▶ [Data extract]
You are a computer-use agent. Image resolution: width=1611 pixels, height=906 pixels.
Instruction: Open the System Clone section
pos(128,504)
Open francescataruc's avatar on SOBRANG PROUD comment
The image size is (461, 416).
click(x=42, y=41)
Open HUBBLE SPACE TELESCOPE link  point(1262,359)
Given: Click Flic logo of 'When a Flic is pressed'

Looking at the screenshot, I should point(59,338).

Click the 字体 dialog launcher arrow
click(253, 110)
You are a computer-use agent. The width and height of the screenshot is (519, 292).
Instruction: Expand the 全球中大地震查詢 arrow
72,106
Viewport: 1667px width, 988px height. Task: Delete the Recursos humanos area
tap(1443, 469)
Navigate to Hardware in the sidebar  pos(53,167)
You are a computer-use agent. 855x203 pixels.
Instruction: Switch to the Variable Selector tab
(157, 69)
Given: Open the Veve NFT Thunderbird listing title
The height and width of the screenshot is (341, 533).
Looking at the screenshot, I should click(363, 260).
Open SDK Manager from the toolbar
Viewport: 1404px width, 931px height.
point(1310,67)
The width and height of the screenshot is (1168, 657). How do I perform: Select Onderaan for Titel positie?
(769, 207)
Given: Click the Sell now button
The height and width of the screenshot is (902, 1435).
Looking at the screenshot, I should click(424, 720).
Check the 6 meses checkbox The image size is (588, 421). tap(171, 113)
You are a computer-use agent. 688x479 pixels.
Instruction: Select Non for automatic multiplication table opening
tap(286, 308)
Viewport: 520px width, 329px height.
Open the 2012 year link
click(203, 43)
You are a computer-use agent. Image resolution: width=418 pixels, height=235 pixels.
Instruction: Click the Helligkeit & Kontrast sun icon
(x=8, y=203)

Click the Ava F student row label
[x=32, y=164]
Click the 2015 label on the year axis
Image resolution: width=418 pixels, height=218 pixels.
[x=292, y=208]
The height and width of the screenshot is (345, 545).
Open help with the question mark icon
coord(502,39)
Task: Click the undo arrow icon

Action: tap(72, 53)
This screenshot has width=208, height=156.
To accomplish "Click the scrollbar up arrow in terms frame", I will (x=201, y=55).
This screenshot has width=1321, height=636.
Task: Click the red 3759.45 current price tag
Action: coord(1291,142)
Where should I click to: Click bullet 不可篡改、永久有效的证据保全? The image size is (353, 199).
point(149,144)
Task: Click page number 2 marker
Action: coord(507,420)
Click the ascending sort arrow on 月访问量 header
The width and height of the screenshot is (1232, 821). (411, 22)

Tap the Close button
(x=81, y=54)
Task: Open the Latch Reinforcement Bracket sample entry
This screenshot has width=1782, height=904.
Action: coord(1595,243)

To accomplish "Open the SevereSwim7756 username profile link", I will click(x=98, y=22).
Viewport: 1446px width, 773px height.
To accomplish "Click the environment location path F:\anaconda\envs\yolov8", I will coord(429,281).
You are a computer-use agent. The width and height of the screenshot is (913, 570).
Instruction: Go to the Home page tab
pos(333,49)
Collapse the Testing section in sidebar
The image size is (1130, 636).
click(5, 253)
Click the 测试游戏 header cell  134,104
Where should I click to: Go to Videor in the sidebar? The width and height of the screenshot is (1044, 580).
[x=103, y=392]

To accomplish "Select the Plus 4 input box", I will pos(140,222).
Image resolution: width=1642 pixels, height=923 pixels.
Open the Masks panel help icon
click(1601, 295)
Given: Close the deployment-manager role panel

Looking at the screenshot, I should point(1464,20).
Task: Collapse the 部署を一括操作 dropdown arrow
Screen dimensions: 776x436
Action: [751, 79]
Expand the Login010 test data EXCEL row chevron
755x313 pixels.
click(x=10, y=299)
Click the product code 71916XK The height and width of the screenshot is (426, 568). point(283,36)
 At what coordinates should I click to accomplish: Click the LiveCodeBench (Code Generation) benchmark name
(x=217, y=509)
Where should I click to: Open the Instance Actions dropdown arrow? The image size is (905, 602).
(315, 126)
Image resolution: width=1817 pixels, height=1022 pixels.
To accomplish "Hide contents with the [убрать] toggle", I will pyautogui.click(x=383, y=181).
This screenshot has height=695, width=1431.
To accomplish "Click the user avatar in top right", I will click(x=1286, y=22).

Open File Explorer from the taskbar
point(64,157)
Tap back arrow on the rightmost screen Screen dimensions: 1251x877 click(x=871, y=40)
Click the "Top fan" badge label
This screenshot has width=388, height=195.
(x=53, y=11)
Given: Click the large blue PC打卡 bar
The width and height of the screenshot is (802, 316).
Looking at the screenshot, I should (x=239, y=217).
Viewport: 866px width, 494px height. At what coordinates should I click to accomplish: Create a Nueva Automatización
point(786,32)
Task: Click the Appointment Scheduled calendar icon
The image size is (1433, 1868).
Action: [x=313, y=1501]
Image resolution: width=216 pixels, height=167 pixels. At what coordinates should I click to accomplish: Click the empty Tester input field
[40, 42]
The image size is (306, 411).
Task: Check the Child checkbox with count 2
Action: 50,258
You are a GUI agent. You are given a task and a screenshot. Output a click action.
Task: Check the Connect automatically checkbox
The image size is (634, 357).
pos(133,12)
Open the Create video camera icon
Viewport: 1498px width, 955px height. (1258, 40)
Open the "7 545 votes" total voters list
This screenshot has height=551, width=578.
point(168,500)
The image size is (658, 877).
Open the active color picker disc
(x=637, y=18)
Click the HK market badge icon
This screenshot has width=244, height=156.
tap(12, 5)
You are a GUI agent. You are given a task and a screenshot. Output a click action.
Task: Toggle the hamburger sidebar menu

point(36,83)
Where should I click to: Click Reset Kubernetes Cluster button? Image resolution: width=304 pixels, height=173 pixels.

▶ [Work to complete] Quote the data between the line holding "Given: Click Flic" and the line holding "click(253, 110)", inclusive, reproducing each line precisely.

▶ [The output]
Given: Click Flic logo of 'When a Flic is pressed'

Looking at the screenshot, I should point(59,338).

Click the 字体 dialog launcher arrow
click(253, 110)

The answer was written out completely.